• **Goal of the exercise**: Where a record contains an image, leave the image out and print the rest exactly.

(Source data)
Content starts
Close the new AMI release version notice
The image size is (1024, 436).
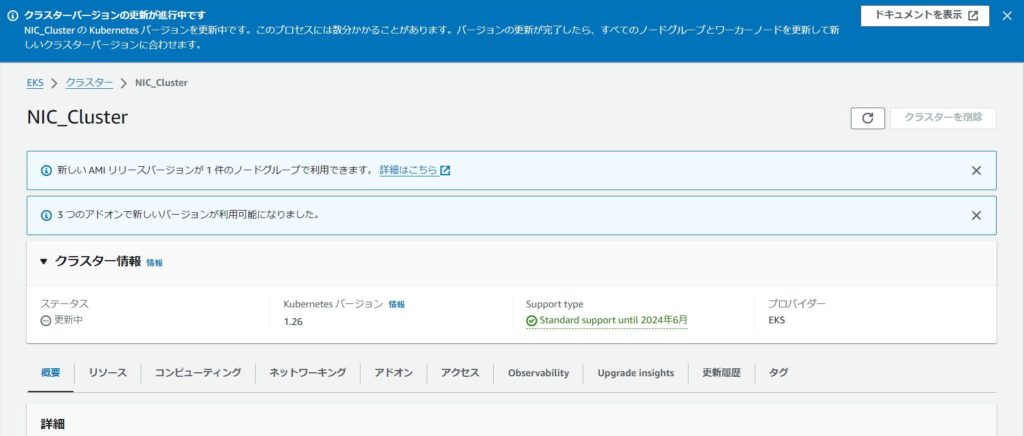[x=976, y=170]
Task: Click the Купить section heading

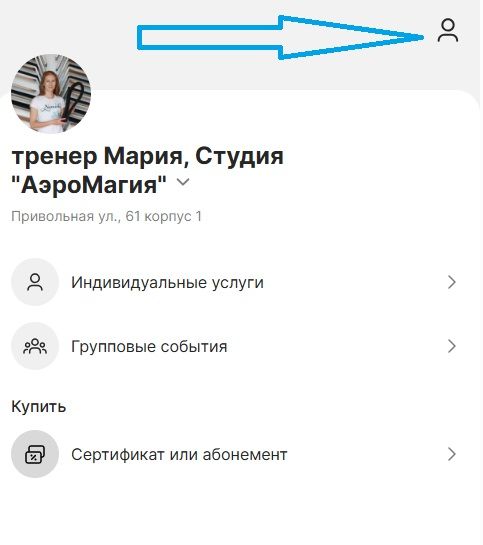Action: coord(39,406)
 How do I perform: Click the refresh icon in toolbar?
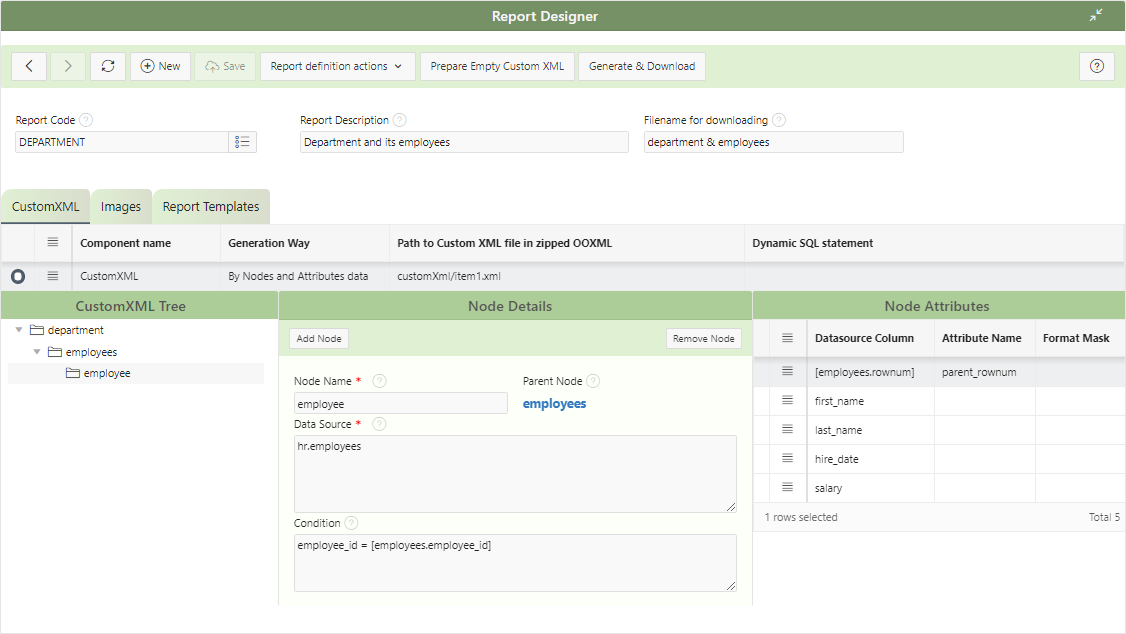[x=108, y=66]
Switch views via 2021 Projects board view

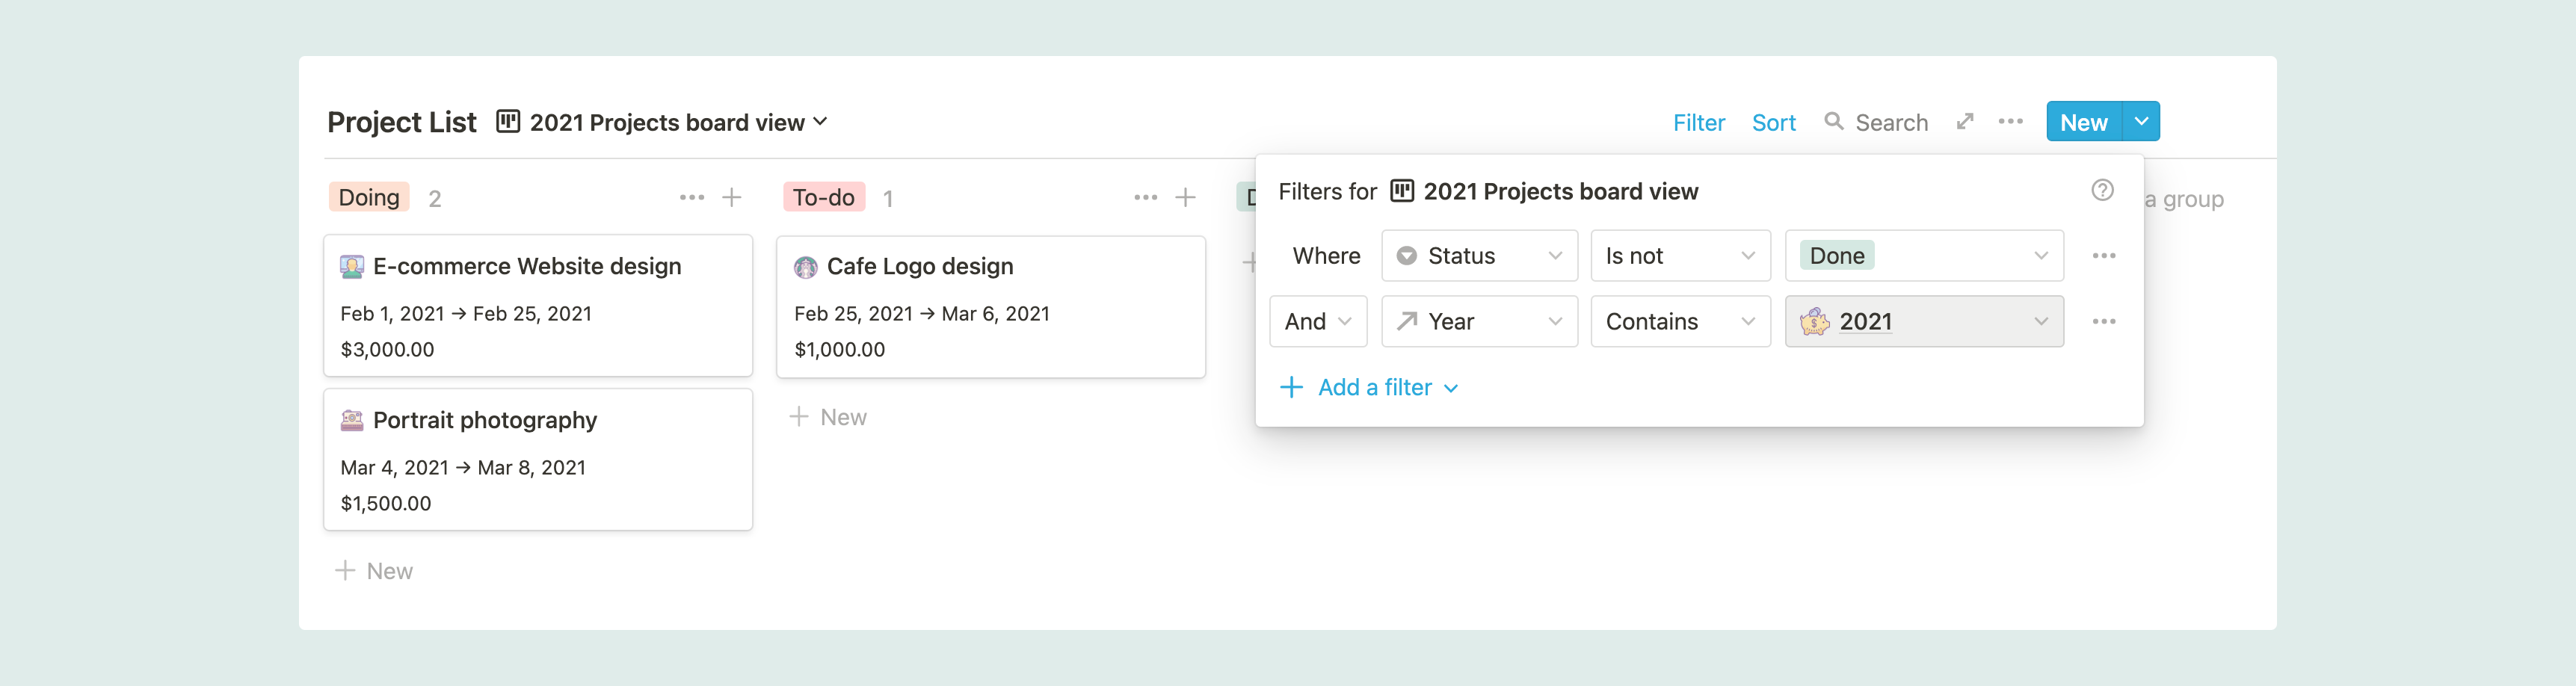click(x=667, y=122)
Content ends
• **Answer to this task**:
Close the new AMI release version notice
The image size is (1024, 436).
[x=976, y=170]
Task: Click the Купить section heading

Action: coord(39,406)
 How do I perform: Click the refresh icon in toolbar?
[x=108, y=66]
Switch views via 2021 Projects board view

click(x=667, y=122)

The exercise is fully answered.